▶ WHAT IS EXPECTED
Present every line of the material below as a Markdown table with the columns "Row" and "Line," numbering each row in order and omitting blank lines.

▶ TASK DATA
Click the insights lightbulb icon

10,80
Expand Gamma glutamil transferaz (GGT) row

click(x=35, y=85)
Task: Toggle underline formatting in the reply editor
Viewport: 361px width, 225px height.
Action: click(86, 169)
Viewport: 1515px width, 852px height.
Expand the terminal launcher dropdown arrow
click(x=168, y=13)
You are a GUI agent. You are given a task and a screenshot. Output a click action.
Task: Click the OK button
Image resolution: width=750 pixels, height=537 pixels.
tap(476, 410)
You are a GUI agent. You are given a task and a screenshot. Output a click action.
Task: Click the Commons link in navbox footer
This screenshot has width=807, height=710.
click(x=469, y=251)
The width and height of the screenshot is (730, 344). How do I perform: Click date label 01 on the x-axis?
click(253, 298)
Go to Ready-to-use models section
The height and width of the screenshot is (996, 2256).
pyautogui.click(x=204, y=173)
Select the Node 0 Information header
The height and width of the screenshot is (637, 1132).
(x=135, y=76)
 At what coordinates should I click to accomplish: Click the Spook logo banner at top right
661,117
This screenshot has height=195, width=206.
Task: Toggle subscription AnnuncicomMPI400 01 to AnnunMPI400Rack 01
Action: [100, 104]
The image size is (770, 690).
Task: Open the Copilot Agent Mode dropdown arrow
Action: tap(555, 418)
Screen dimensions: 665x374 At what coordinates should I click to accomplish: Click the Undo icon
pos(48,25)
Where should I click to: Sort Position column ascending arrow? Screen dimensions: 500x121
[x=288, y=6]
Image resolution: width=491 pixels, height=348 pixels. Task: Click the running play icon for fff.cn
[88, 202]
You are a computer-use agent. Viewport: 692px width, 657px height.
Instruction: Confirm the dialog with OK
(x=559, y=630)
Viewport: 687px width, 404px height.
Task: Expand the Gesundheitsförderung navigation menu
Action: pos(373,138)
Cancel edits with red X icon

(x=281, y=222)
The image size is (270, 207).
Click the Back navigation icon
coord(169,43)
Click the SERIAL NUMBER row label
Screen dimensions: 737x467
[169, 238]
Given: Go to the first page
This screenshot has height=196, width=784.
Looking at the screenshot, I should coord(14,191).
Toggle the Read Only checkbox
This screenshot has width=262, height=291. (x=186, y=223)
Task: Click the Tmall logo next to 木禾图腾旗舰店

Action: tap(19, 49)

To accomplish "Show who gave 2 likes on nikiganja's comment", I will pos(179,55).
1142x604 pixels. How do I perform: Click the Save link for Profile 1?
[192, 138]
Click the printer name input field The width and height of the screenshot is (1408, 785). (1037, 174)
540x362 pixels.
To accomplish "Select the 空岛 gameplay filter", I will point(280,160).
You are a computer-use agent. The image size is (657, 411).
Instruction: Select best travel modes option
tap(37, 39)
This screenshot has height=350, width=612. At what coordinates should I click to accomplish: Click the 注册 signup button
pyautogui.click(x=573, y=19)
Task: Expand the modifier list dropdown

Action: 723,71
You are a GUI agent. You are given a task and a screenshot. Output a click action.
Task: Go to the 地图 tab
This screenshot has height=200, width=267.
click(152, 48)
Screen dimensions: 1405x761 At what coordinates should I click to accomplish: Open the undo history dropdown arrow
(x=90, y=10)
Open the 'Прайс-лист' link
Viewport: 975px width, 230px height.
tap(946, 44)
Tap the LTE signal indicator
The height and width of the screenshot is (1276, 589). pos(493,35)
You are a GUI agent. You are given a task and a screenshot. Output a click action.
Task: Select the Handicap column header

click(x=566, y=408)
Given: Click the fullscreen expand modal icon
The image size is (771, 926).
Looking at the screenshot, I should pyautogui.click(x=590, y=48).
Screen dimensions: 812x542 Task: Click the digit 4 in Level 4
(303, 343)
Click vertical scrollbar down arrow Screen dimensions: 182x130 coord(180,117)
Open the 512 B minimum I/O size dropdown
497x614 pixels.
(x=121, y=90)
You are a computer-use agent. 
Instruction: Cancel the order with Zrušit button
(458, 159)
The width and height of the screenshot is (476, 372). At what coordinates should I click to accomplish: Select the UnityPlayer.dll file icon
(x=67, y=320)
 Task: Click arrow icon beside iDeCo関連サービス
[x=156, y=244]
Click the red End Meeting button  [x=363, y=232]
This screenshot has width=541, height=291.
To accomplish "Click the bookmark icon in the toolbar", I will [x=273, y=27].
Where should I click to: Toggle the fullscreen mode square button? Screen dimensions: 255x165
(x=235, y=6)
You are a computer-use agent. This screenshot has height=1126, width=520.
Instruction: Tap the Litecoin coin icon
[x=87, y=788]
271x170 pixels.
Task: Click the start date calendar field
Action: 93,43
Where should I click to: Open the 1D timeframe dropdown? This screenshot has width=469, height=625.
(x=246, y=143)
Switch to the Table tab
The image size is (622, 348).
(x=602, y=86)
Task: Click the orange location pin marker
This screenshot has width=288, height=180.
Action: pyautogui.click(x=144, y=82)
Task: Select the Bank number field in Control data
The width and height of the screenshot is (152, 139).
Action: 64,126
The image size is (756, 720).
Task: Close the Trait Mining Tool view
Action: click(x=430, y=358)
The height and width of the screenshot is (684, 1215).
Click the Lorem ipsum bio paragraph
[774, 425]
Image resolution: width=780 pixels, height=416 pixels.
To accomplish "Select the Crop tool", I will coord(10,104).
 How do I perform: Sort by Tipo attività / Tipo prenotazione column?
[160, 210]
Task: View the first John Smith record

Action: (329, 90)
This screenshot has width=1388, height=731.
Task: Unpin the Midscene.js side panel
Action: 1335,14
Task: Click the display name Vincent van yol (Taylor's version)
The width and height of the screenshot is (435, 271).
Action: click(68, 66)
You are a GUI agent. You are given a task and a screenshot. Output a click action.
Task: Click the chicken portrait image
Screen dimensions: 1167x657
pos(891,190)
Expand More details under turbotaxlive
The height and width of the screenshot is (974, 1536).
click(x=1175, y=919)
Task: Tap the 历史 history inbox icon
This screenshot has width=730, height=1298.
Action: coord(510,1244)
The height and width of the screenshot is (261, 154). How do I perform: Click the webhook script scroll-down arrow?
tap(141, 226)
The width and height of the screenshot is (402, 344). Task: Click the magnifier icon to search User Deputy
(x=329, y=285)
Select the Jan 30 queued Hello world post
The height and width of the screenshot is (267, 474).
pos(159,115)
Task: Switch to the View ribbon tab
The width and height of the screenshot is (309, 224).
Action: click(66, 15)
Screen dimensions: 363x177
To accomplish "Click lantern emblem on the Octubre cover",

▶ ANSWER FOR THE TASK
| Row | Line |
|---|---|
| 1 | Click the insights lightbulb icon |
| 2 | 10,80 |
| 3 | Expand Gamma glutamil transferaz (GGT) row |
| 4 | click(x=35, y=85) |
| 5 | Task: Toggle underline formatting in the reply editor |
| 6 | Viewport: 361px width, 225px height. |
| 7 | Action: click(86, 169) |
| 8 | Viewport: 1515px width, 852px height. |
| 9 | Expand the terminal launcher dropdown arrow |
| 10 | click(x=168, y=13) |
| 11 | You are a GUI agent. You are given a task and a screenshot. Output a click action. |
| 12 | Task: Click the OK button |
| 13 | Image resolution: width=750 pixels, height=537 pixels. |
| 14 | tap(476, 410) |
| 15 | You are a GUI agent. You are given a task and a screenshot. Output a click action. |
| 16 | Task: Click the Commons link in navbox footer |
| 17 | This screenshot has width=807, height=710. |
| 18 | click(x=469, y=251) |
| 19 | The width and height of the screenshot is (730, 344). How do I perform: Click date label 01 on the x-axis? |
| 20 | click(253, 298) |
| 21 | Go to Ready-to-use models section |
| 22 | The height and width of the screenshot is (996, 2256). |
| 23 | pyautogui.click(x=204, y=173) |
| 24 | Select the Node 0 Information header |
| 25 | The height and width of the screenshot is (637, 1132). |
| 26 | (x=135, y=76) |
| 27 |  At what coordinates should I click to accomplish: Click the Spook logo banner at top right |
| 28 | 661,117 |
| 29 | This screenshot has height=195, width=206. |
| 30 | Task: Toggle subscription AnnuncicomMPI400 01 to AnnunMPI400Rack 01 |
| 31 | Action: [100, 104] |
| 32 | The image size is (770, 690). |
| 33 | Task: Open the Copilot Agent Mode dropdown arrow |
| 34 | Action: tap(555, 418) |
| 35 | Screen dimensions: 665x374 At what coordinates should I click to accomplish: Click the Undo icon |
| 36 | pos(48,25) |
| 37 | Where should I click to: Sort Position column ascending arrow? Screen dimensions: 500x121 |
| 38 | [x=288, y=6] |
| 39 | Image resolution: width=491 pixels, height=348 pixels. Task: Click the running play icon for fff.cn |
| 40 | [88, 202] |
| 41 | You are a computer-use agent. Viewport: 692px width, 657px height. |
| 42 | Instruction: Confirm the dialog with OK |
| 43 | (x=559, y=630) |
| 44 | Viewport: 687px width, 404px height. |
| 45 | Task: Expand the Gesundheitsförderung navigation menu |
| 46 | Action: pos(373,138) |
| 47 | Cancel edits with red X icon |
| 48 | (x=281, y=222) |
| 49 | The image size is (270, 207). |
| 50 | Click the Back navigation icon |
| 51 | coord(169,43) |
| 52 | Click the SERIAL NUMBER row label |
| 53 | Screen dimensions: 737x467 |
| 54 | [169, 238] |
| 55 | Given: Go to the first page |
| 56 | This screenshot has height=196, width=784. |
| 57 | Looking at the screenshot, I should coord(14,191). |
| 58 | Toggle the Read Only checkbox |
| 59 | This screenshot has width=262, height=291. (x=186, y=223) |
| 60 | Task: Click the Tmall logo next to 木禾图腾旗舰店 |
| 61 | Action: tap(19, 49) |
| 62 | To accomplish "Show who gave 2 likes on nikiganja's comment", I will pos(179,55). |
| 63 | 1142x604 pixels. How do I perform: Click the Save link for Profile 1? |
| 64 | [192, 138] |
| 65 | Click the printer name input field The width and height of the screenshot is (1408, 785). (1037, 174) |
| 66 | 540x362 pixels. |
| 67 | To accomplish "Select the 空岛 gameplay filter", I will point(280,160). |
| 68 | You are a computer-use agent. The image size is (657, 411). |
| 69 | Instruction: Select best travel modes option |
| 70 | tap(37, 39) |
| 71 | This screenshot has height=350, width=612. At what coordinates should I click to accomplish: Click the 注册 signup button |
| 72 | pyautogui.click(x=573, y=19) |
| 73 | Task: Expand the modifier list dropdown |
| 74 | Action: 723,71 |
| 75 | You are a GUI agent. You are given a task and a screenshot. Output a click action. |
| 76 | Task: Go to the 地图 tab |
| 77 | This screenshot has height=200, width=267. |
| 78 | click(152, 48) |
| 79 | Screen dimensions: 1405x761 At what coordinates should I click to accomplish: Open the undo history dropdown arrow |
| 80 | (x=90, y=10) |
| 81 | Open the 'Прайс-лист' link |
| 82 | Viewport: 975px width, 230px height. |
| 83 | tap(946, 44) |
| 84 | Tap the LTE signal indicator |
| 85 | The height and width of the screenshot is (1276, 589). pos(493,35) |
| 86 | You are a GUI agent. You are given a task and a screenshot. Output a click action. |
| 87 | Task: Select the Handicap column header |
| 88 | click(x=566, y=408) |
| 89 | Given: Click the fullscreen expand modal icon |
| 90 | The image size is (771, 926). |
| 91 | Looking at the screenshot, I should pyautogui.click(x=590, y=48). |
| 92 | Screen dimensions: 812x542 Task: Click the digit 4 in Level 4 |
| 93 | (303, 343) |
| 94 | Click vertical scrollbar down arrow Screen dimensions: 182x130 coord(180,117) |
| 95 | Open the 512 B minimum I/O size dropdown |
| 96 | 497x614 pixels. |
| 97 | (x=121, y=90) |
| 98 | You are a computer-use agent.  |
| 99 | Instruction: Cancel the order with Zrušit button |
| 100 | (458, 159) |
| 101 | The width and height of the screenshot is (476, 372). At what coordinates should I click to accomplish: Select the UnityPlayer.dll file icon |
| 102 | (x=67, y=320) |
| 103 |  Task: Click arrow icon beside iDeCo関連サービス |
| 104 | [x=156, y=244] |
| 105 | Click the red End Meeting button  [x=363, y=232] |
| 106 | This screenshot has width=541, height=291. |
| 107 | To accomplish "Click the bookmark icon in the toolbar", I will [x=273, y=27]. |
| 108 | Where should I click to: Toggle the fullscreen mode square button? Screen dimensions: 255x165 |
| 109 | (x=235, y=6) |
| 110 | You are a computer-use agent. This screenshot has height=1126, width=520. |
| 111 | Instruction: Tap the Litecoin coin icon |
| 112 | [x=87, y=788] |
| 113 | 271x170 pixels. |
| 114 | Task: Click the start date calendar field |
| 115 | Action: 93,43 |
| 116 | Where should I click to: Open the 1D timeframe dropdown? This screenshot has width=469, height=625. |
| 117 | (x=246, y=143) |
| 118 | Switch to the Table tab |
| 119 | The image size is (622, 348). |
| 120 | (x=602, y=86) |
| 121 | Task: Click the orange location pin marker |
| 122 | This screenshot has width=288, height=180. |
| 123 | Action: pyautogui.click(x=144, y=82) |
| 124 | Task: Select the Bank number field in Control data |
| 125 | The width and height of the screenshot is (152, 139). |
| 126 | Action: 64,126 |
| 127 | The image size is (756, 720). |
| 128 | Task: Close the Trait Mining Tool view |
| 129 | Action: click(x=430, y=358) |
| 130 | The height and width of the screenshot is (684, 1215). |
| 131 | Click the Lorem ipsum bio paragraph |
| 132 | [774, 425] |
| 133 | Image resolution: width=780 pixels, height=416 pixels. |
| 134 | To accomplish "Select the Crop tool", I will coord(10,104). |
| 135 |  How do I perform: Sort by Tipo attività / Tipo prenotazione column? |
| 136 | [160, 210] |
| 137 | Task: View the first John Smith record |
| 138 | Action: (329, 90) |
| 139 | This screenshot has width=1388, height=731. |
| 140 | Task: Unpin the Midscene.js side panel |
| 141 | Action: 1335,14 |
| 142 | Task: Click the display name Vincent van yol (Taylor's version) |
| 143 | The width and height of the screenshot is (435, 271). |
| 144 | Action: click(68, 66) |
| 145 | You are a GUI agent. You are given a task and a screenshot. Output a click action. |
| 146 | Task: Click the chicken portrait image |
| 147 | Screen dimensions: 1167x657 |
| 148 | pos(891,190) |
| 149 | Expand More details under turbotaxlive |
| 150 | The height and width of the screenshot is (974, 1536). |
| 151 | click(x=1175, y=919) |
| 152 | Task: Tap the 历史 history inbox icon |
| 153 | This screenshot has width=730, height=1298. |
| 154 | Action: coord(510,1244) |
| 155 | The height and width of the screenshot is (261, 154). How do I perform: Click the webhook script scroll-down arrow? |
| 156 | tap(141, 226) |
| 157 | The width and height of the screenshot is (402, 344). Task: Click the magnifier icon to search User Deputy |
| 158 | (x=329, y=285) |
| 159 | Select the Jan 30 queued Hello world post |
| 160 | The height and width of the screenshot is (267, 474). |
| 161 | pos(159,115) |
| 162 | Task: Switch to the View ribbon tab |
| 163 | The width and height of the screenshot is (309, 224). |
| 164 | Action: click(66, 15) |
| 165 | Screen dimensions: 363x177 |
| 166 | To accomplish "Click lantern emblem on the Octubre cover", |